TransCanada kicked off the regulatory approval process by filing with the National Energy Board (NEB) the first formal project description required for the Groundbirch line’s forthcoming environmental review. A construction application will be submitted early in first quarter, TransCanada told the NEB.

Groundbirch runs due west into a rugged and sparsely populated tract of the foothills of the Rocky Mountains south of Dawson Creek, where the Alaska Highway starts its long route north. The line would extend the Alberta grid — including its trading services known as NIT, short for NOVA Inventory Transfer — into the heart of drilling hot spots including Montney, one of two BC unconventional and shale gas development areas.

At the same time as regulatory formalities begin for the Groundbirch route, TransCanada is negotiating binding transportation service contracts with producers for a second and longer NOVA extension called the Horn River Pipeline. The route, priced at up to C$600 million (US$480 million), reaches 153 kilometers (96 miles) into northern BC muskeg swamps from a pipeline junction near the top of the NOVA system known as Ekwan. The route would create a new outlet for accelerating development of an extensive shale gas deposit known as Horn River.

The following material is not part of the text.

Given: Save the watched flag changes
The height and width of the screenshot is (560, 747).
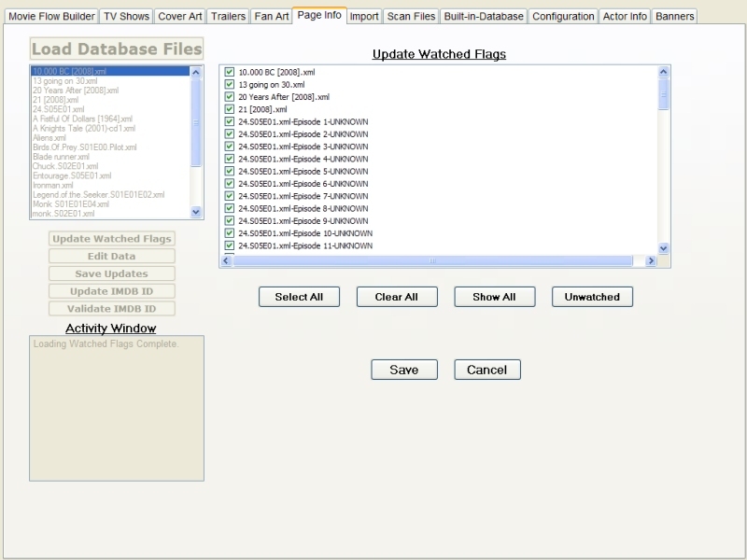Looking at the screenshot, I should click(403, 370).
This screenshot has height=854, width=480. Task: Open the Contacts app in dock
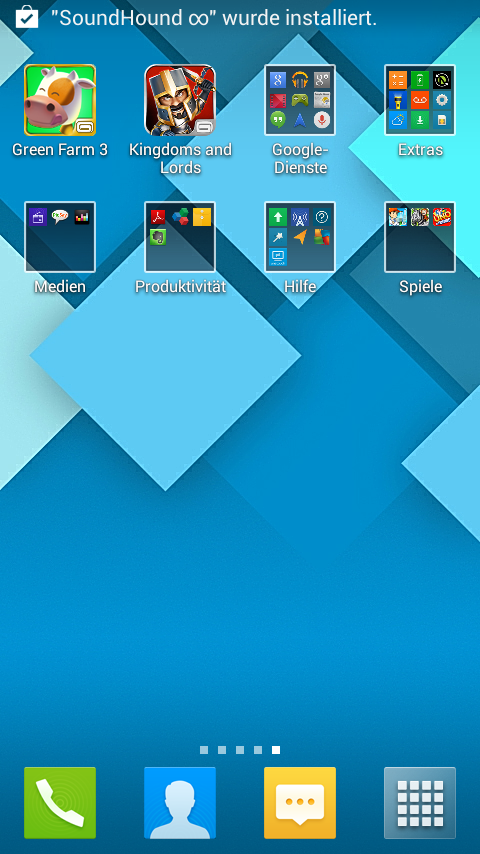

Like Groundbirch, the proposed northern NOVA extension into BC is expected to use jumbo pipe of 42 inches in diameter and would knit northwestern Canada’s newest major gas fields into the NIT trading and transportation network. Preliminary open season capacity auctions for both lines, held this summer, each generated demand for transportation services exceeding 1 Bcf/d. The Alberta-based production industry is spending nearly C$2 billion (US$1.6 billion) at BC mineral rights auctions this year on securing positions for long-range, unconventional and shale gas drilling programs.

“Horn River production is going to grow very rapidly,” EnCana Corp. gas chief Mike Graham predicted during a recent telephone conference call for financial analysts and media. A shale gas partnership between EnCana and Apache Canada alone expects to tap Horn River for more than 100 MMcf/d by the end of 2009.

The partnership expects to spend about C$300 million on 40 northern BC shale gas wells this year. Daily production from the horizontal bores used in the specialty currently runs at about 8 MMcf per well and is improving as experience with the technology increases, Graham reported. Within about four years, he predicted producers will fill up about 400 MMcf/d of spare capacity currently available on the Fort Nelson northern area of BC’s established Westcoast pipeline grid (now owned by Spectra).

While EnCana cut its 2009 budget by about 18% (see related story), the BC unconventional gas drilling program escaped the axe. At about US$7.50-8.00/MMBtu full “supply costs” of developing shale production are 50 cents to $1 less than conventional reserves and liable to come down farther as experience with the Texas-born technology increases, Graham said. To the extent that prices turn out better than currently expected in 2009, shale gas has been identified as a prime target of $500 million in additional spending that EnCana said it is prepared to tack onto its annual budget.

TransCanada’s forthcoming BC construction applications will trigger a transfer of jurisdiction over the NOVA grid to the NEB from the Alberta Utilities Commission. The Alberta government has agreed to the switch, acknowledging that the system needs to be able to cross provincial boundaries in order to keep up with emerging gas production trends in northwestern Canada.

The NOVA grid, developed under a provincial charter enacted by the Alberta legislature in the 1950s, has to date been prohibited from expanding across boundaries. Long-range plans potentially include extensions into the Northwest Territories as well as BC. The NEB is expected to hand down a ruling on how the historic jurisdictional switch will be made early in 2009, following fall hearings that recently concluded in Calgary.